Outrage coursed through the Twittersphere. Then, some pointed out that the chef in the clip was cooking rice the Persian way, leaving many of us chastened for jumping the gun.

However, days afterwards, more reactions to the BBC segment emerged on YouTube, with some replicating the recipe almost step by step. A BBC interview with Nigel and Hersha Patel, who demonstrated the recipe, also surfaced. The latter revealed that the recipe was the BBC's and she was following the station's script. 
 
Or maybe these guys were late to the party. What we can conclude from the later reactions is that you won't get "absolutely delicious" egg fried rice from that recipe; one commentator even said that the BBC dish was not "egg fried rice" but "fried rice with egg".

I'm probably not qualified to ask this but did they look at the part where the recipe says to use "150g/5½oz long grain rice or basmati rice"? What rice did they use?

Of course basmati rice would be cooked that way and of course someone from that part of the world would hanker for fried rice and should be allowed to make it how they like with what they have.

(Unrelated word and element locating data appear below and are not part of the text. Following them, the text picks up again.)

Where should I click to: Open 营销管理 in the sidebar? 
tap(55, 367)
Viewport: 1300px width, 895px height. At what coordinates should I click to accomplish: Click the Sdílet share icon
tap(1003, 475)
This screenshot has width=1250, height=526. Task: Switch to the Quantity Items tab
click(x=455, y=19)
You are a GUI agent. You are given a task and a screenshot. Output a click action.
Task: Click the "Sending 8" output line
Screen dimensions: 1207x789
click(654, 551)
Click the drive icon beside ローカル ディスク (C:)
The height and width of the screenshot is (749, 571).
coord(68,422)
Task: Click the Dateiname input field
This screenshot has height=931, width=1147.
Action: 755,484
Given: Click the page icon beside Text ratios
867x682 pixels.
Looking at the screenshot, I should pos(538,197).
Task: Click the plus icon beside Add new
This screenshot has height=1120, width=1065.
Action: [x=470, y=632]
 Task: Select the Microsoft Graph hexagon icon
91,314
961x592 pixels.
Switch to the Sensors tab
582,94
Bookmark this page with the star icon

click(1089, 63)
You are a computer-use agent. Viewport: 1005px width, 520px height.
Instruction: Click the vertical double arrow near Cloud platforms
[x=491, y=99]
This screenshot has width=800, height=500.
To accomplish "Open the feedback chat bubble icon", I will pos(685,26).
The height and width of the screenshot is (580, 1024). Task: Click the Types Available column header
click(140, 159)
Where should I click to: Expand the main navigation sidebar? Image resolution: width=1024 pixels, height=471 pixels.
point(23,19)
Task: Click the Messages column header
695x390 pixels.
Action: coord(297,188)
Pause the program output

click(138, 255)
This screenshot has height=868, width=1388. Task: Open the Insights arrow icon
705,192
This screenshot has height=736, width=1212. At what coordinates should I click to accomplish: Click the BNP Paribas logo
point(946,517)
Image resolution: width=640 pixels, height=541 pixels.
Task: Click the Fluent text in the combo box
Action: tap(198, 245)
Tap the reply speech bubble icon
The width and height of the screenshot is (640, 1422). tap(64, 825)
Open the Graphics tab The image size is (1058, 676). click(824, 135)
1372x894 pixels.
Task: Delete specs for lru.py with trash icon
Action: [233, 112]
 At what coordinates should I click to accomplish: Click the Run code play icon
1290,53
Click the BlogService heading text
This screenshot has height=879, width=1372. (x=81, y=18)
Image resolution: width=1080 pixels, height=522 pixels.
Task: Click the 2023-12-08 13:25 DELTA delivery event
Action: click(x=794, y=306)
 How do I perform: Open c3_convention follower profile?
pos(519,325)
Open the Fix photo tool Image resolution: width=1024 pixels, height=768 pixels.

Just look at how Jamie Oliver does it - do both recipes look authentic?

I've committed crimes against rice - overseasoning, too much water, etc. - when making single-portion servings of it by steaming during the first MCO, using a tip from Twitter. But I do it because it works and I get to eat every grain instead of scraping some off the bottom of the rice cooker pot.

Who'd be in the mood for egg fried rice or anything else Done Right™ when they have so much else going on?

In that light, someone mocking a foreigner doing rice different with an ah pek's accent is committing a worse crime than merely not being funny.

Many of us gleefully dunked on the clip, assuming it was one of a recent string of incidents where Westerners messed around with "our food", and got burned. A more mindful approach would have saved us the embarrassment and give us enough cred to write posts like this. 
 
With no mention of the type of rice being used and why it's cooked the way it was, the clip alone would have raised more than just eyebrows in East Asian homes.

Plus, the written instructions for the rice on the BBC website do not include the hackle-raising step of rinsing the cooked grains that's so prominent in the clip, which now seems to be location-dependent. Perhaps a response to the backlash, or confirmation that the recipe is tailored for certain audiences.

That doesn't change that fact that saying others can't enjoy making and eating certain dishes from certain cuisines because they didn't cook them right is conceited and racist.